What are the lines, copied exactly, from the one containing "Task: Bookmark this page with the star icon" through the final line of the material? Leave the pictures out.
** ENTRIES SHOWN follows **
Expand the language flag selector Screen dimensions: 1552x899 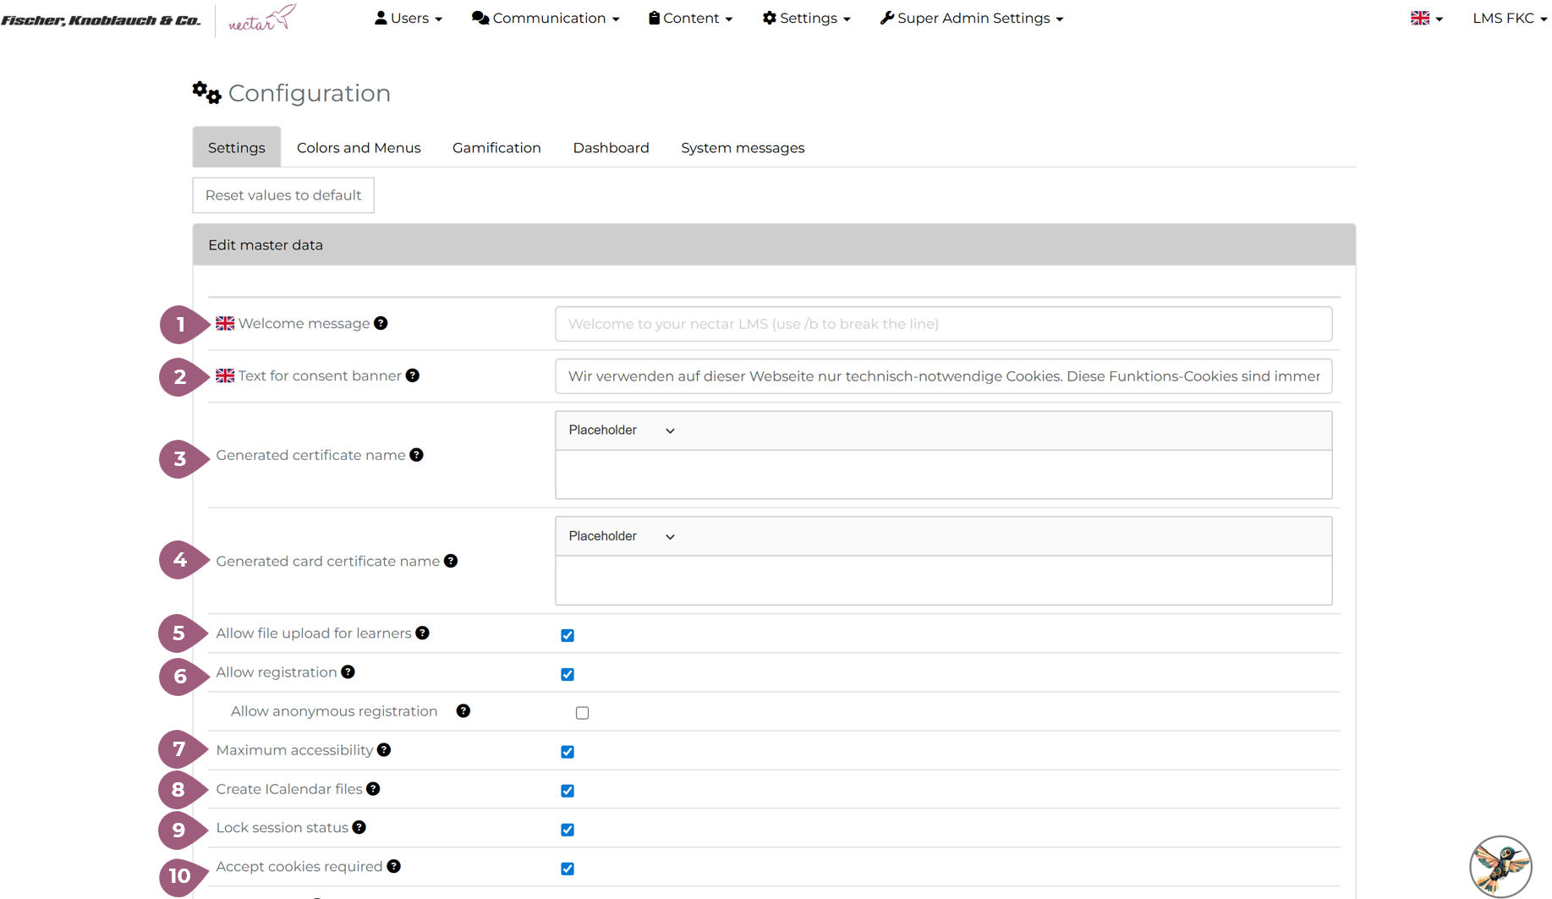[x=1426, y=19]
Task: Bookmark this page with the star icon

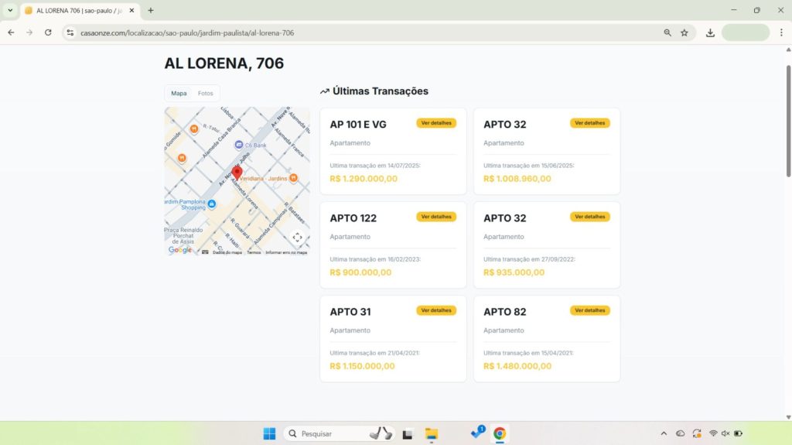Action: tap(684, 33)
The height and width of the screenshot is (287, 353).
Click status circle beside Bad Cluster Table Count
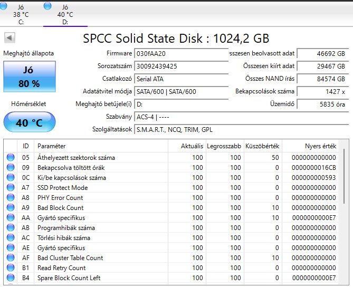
** End of ENTRIES SHOWN **
◆ **WRITTEN RESPONSE**:
Task: Bookmark this page with the star icon

Action: tap(684, 33)
The height and width of the screenshot is (287, 353).
Click status circle beside Bad Cluster Table Count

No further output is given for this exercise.